Review / photos: Wild Splash brings Wiz Khalfia, B.o.B., Rich Homie Quan, more to Coachman Park in Clearwater
It was seven hours after the gates to Clearwater’s Coachman Park opened that Pittsburgh rapper Wiz Khalifa crooned his hit Young, Wild & Free for nearly 15,000 screaming coeds and fans, but the entire day embodied the sentiment.
Wild 94.1’s annual Spring Break concert Wild Splash sold out four days before the show, bringing young people from schools around the state and some who were returning home from schools around the nation. They wore bikini tops and shorts in defiance to the unseasonably chilly 60-degree weather and danced along with each as if it would be their last opportunity.
Feeding off that enthusiasm each of the seven hip-hop acts tried to deliver a high-octane performance to stoke the crowd’s inner fires and keep them from shivering.
Khalifa closed the show after sunset with a medley of hits new and old, shedding his protective Taylor Gang hoodie and baring his chest in the process. He was the only performer to bring a live band, Kush and Orange Juice, and the instruments instantly changed the concert atmosphere from club celebration to showtime. His strongest performances were of the big hits (Black and Yellow, I’ll Roll Up) but he finished his set with his newest song, We Them Boys, and instantly the audience became a teeming sea of excitement.

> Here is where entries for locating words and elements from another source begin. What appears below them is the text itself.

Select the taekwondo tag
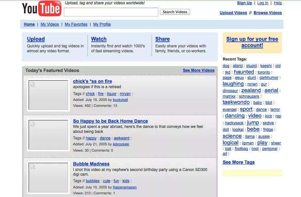Image resolution: width=301 pixels, height=197 pixels. (x=236, y=102)
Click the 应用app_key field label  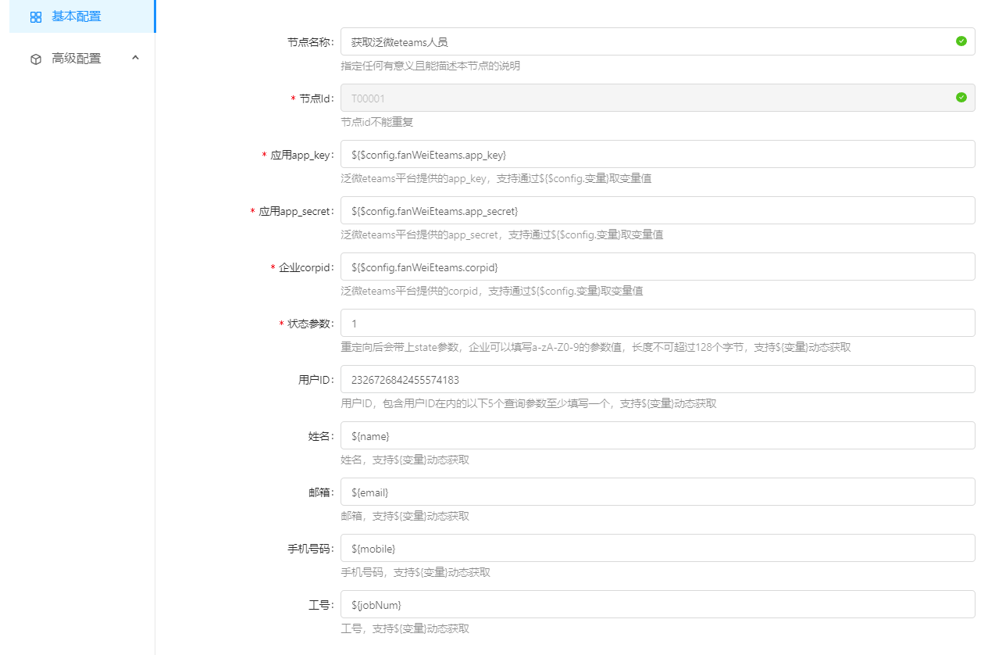click(x=301, y=155)
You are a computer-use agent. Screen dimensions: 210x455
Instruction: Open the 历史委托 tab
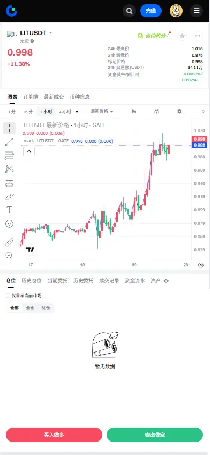coord(83,281)
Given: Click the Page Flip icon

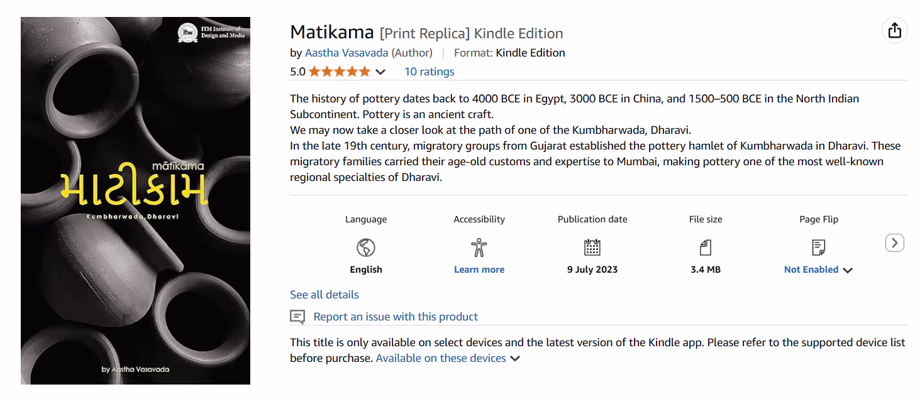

It wasn't all chill times, though. Khalifa used the mellow moments after Young, Wild & Free to extol the virtues of kindness and respect – encouraging his fans to be the benevolent type. “I've been around the world in the past week and I've found that it’s young people and positive people that make this world go round,” he said. “Be nice to people and help people if you can. Help people you don’t even know. You guys have the energy to change the world.”
Fellow Taylor Gang member Ty Dolla $ign opened the show and finished his set with his hit Paranoid, which features B.o.B., solo. Far East Movement turned their stage time into a complete aural experience with group members Prohgress and J-Splif displaying their talents via keyboard and four iPads, respectively. The cutting and mixing of mega-hits from other stars raised the energy, priming the audience for the drop when Far East’s smash, The Illest, finally landed to shut it down.
Both Kid ink and Sage the Gemini used their sets to familiarize Wild Splashers with their catalogs, but Rich Homie Quan needed no such introduction. From the moment the Atlanta rapper stepped on the stage to the moment he left, true fans numbering in the thousands pushed toward the stage singing each word of each song. Though they waited patiently for Quan to let loose with FBD and Some Type of Way, the performances that led up to them felt as personal as any Unplugged concert. Most every track began with the rapper performing a capella, duplicating the crispness of his album quality sound and the intensity that can’t be translated over thumping bass.
And if Quan’s concert was intimate, B.o.B. took it to the next level, performing 90 percent of his set standing on the barricades that separated the stage from the crowd. It’s been a banner year for the Atlanta rapper, with features on songs with just about all of the other Wild Splash artists, not to mention the big hits of his own (Headband), there seemed to be no end to the songs in his set. He graciously brought Ty Dolla $ign out to re-perform Paranoid, threw a pair of autographed Adidas into the crowd (he has a sponsorship with the company), and used fans’ phones to take selfies. By the time B.o.B. got to last year’s monster, We Still In This B---, he’d touched the hands of just about each person on the front row. He crowdsurfed and smoked what appeared to be blunt, capping it all off with a smile and a thank you. Fun seemed to be the objective Saturday afternoon, and B.o.B. accomplished the mission like no other.